# ЗАДАНИЯ
a) Выпишите все фамилии людей, которые встречаются в тексте о еврейской жизни в Румынии.
b) Продолжите текст о еврейской жизни в Румынии с того места, где он заканчивается.

# ИСХОДНЫЙ ТЕКСТ

☆ ☆ ☆ ☆

Бакал, председатель Федерации, предпринимал отчаянные усилия, чтобы подтолкнуть раввинов к антисионизму и борьбе с алией. Это ему не очень удавалось. Однажды он даже организовал для раввинов и резников "курсы политической подготовки". Фельдман, в свою очередь, рекомендовал "дать раввинам денег", то есть, проще говоря, подкупить их; но Бакал был для этого слишком скуп.

В конце концов он все же обещал раввину Шапира изрядную сумму, если тот публично осудит израильское правительство за его проамериканскую внешнюю политику.

Шапира поразмыслил и решил, что, поскольку это не противоречит принципам иудаизма, и к тому же "сам" главный раввин, защищающий сионизм и алию, несколько раз подвергал критике Бен-Гуриона, то не будет большим грехом, если и он, Шапира, поступит так же. Вернувшись в Галац, он сделал то, чего требовал от него Бакал.

Но Бакал... моментально забыл о своем обещании.

Тогда Шапира, в ходе одного из "курсовых" дней взял слово и сказал:

– Товарищ Бакал, я в кредит проклинать не могу. Если вы не выполняете своих обещаний, то и я своих выполнять не буду. Вы говорите, что в Израиле нечего есть. Но и здесь мне есть не на что. Так я предпочту голодать в Израиле. Там, по крайней мере, над моей головой будет святое небо, а под ногами – святая земля...

Горькие шутки. Идти против совести, чтобы заработать на хлеб, и продавать ее, но хотя бы не в кредит...

Своей жесткой иронией раввин Шапира очень точно определил сложившуюся ситуацию.

В конце концов и он уехал в Израиль, где и спит теперь вечным сном. Благословенна будь память этого человека.

Эпизоды, шутки, забавные моменты... они дополняют панораму еврейской жизни в Румынии тех лет.

Глава 19. Как министр внутренних дел дал аудиенцию главному раввину

Это было в марте 1950 года, незадолго до праздника Песах. В предыдущие годы мне удавалось добиться разрешения на передачу заключенным евреям мацы и другой ритуальной пищи. В последнее время их число заметно возросло, причем многие из них были очень религиозны. Я знал, что если они не получат на Песах ритуального питания, то просто останутся голодными.

☆ ☆ ☆ ☆

# ПРЕДОСТАВЛЕННЫЙ МАТЕРИАЛ
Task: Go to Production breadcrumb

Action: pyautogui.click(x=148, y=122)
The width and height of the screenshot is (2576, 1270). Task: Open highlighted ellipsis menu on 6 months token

☆ ☆ ☆ ☆

# ОТВЕТЫ НА ЗАДАНИЯ
a) Бакал, Фельдман, Шапира, Бен-Гурион

b)
Несколько раз я обращался в государственные инстанции с соответствующими заявлениями, но они остались безрезультатными. Министр культов пожимал плечами, давая мне понять, какого рода ответ меня ждет, если я буду настаивать. Тогда я написал письмо Теохари Джорджеску, министру внутренних дел, взывая к его человечности и умоляя удовлетворить мою просьбу. Он не ответил. Тогда я попросил записать меня на прием, и мне передали по телефону, чтобы я пришел на следующий день, в одиннадцать часов утра.

Министерство внутренних дел находилось тогда в здании, куда потом переехал центральный комитет партии. День выдался дождливый. Без пяти минут одиннадцать я подошел к наружному входу, где меня остановил постовой. Я сказал ему, кто я и к кому приглашен. Он послал вестового к дежурному офицеру.

Три четверти часа я стоял на улице под дождем. Никто не приходил. Наконец появился дежурный офицер и велел мне следовать за ним. Мы поднялись на второй этаж и, пройдя по бесчисленным коридорам, оказались в помещении, имевшем все приметы настоящей тюремной камеры. Я не преувеличиваю: тесный бокс площадью в полтора квадратных метра, металлическая дверь с цепью, внутри крошечный металлический стул, тоже прикованный цепью к двери. Офицер буркнул: "Подождите здесь" – и вышел, звякнув ключом.

"Вот меня и арестовали", – сказал я сам себе. Мое положение на тот момент вполне подготовило меня к такой вероятности. Еженощное напряженное ожидание ареста, обстоятельства, приведшие меня в эту железную клетку, поведение офицера по отношению ко мне, как-никак главе целого культа, – все утверждало меня в мысли, что то, чего я боялся, свершилось.

"Besser ein Ende mit Schrecken, wie ein Schrecken ohne Ende" – лучше ужасный конец, чем ужас без конца. Так подтвердилась эта немецкая пословица. И я вздохнул даже с некоторым облегчением.

Когда я вошел в эту тесную камеру и сел на железный стульчик, было уже почти двенадцать часов. Время шло. Я успокоился: будь что будет. Мне просто стало интересно, куда и к кому меня отведут на первый допрос.

В четверть шестого дверь с грохотом отворилась, и вооруженный солдат позвал меня к телефону.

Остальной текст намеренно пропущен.